Lines with "screenshot": copy each one from the listing below.

(Dataset content Opens)

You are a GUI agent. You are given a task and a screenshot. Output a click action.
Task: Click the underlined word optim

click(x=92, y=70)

(Dataset content Closes)
(Dataset content Opens)

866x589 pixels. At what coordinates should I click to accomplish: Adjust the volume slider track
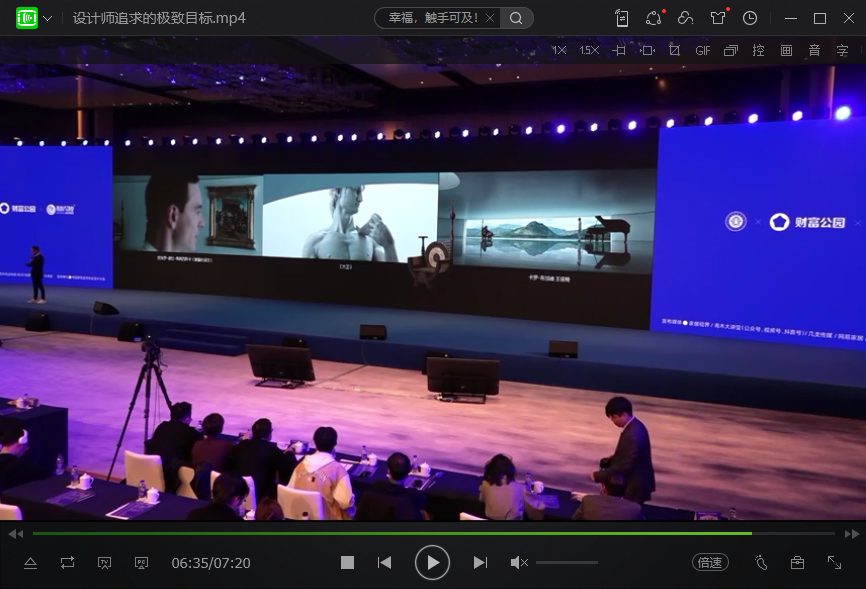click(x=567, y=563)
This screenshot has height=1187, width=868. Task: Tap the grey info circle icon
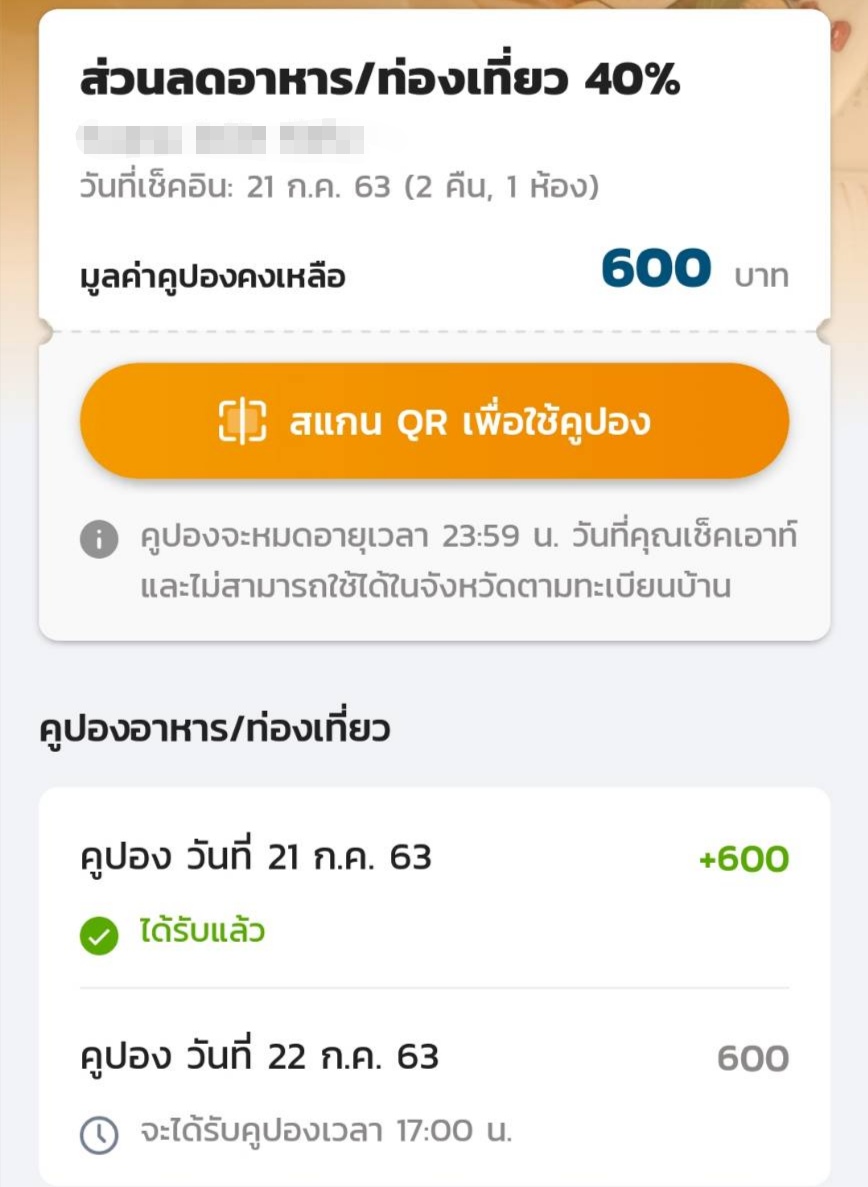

(Dataset content Closes)

* _Response_
You are a GUI agent. You are given a task and a screenshot. Output a click action.
This screenshot has height=1187, width=868. Task: Tap the grey info circle icon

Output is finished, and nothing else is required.